[Core] Automatically cast multi-modal input dtype (#18756)

Signed-off-by: DarkLight1337 <tlleungac@connect.ust.hk>
2025-05-27 23:45:48 +08:00
parent 6b6d496114
commit 696259ca01
16 changed files with 91 additions and 44 deletions
--- a/vllm/model_executor/models/deepseek_vl2.py
+++ b/vllm/model_executor/models/deepseek_vl2.py
@@ -210,9 +210,7 @@ class DeepseekVL2MultiModalProcessor(
                dict(prompt=prompt, **mm_data),
                mm_kwargs,
            )
-            target_dtype = self.info.ctx.model_config.dtype
-            pixel_values = processed_outputs.pop("pixel_values").to(
-                target_dtype)
+            pixel_values = processed_outputs["pixel_values"]
            # split pixel values into patches corresponding to each image
            images_spatial_crop = processed_outputs["images_spatial_crop"]

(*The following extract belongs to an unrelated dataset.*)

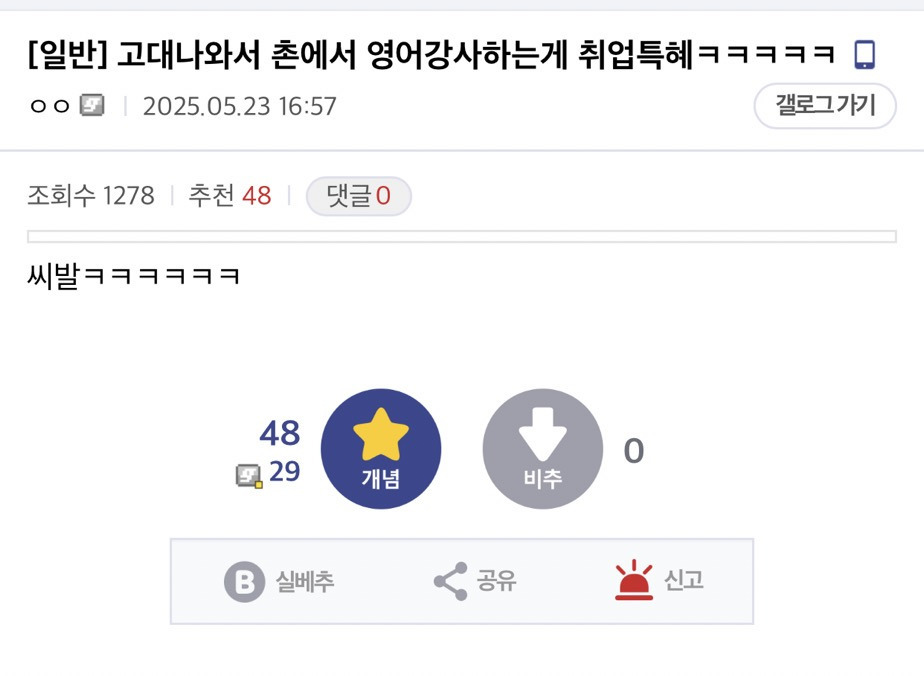Click the gray gallog icon next to nickname ㅇㅇ
Viewport: 924px width, 676px height.
point(92,105)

            patches_per_image = [
--- a/vllm/model_executor/models/gemma3_mm.py
+++ b/vllm/model_executor/models/gemma3_mm.py
@@ -263,11 +263,6 @@ class Gemma3MultiModalProcessor(BaseMultiModalProcessor[Gemma3ProcessingInfo]):
            mm_data,
            mm_kwargs,
        )
-        if "pixel_values" in processed_outputs:
-            # Cast pixel values to model dtype already here,
-            # so we need to transfer less data to the GPU
-            processed_outputs["pixel_values"] = processed_outputs[
-                "pixel_values"].to(self.info.ctx.model_config.dtype)

        # HF processor pops the `num_crops` kwarg, which is needed by vLLM
        if (images := mm_data.get("images")) is not None: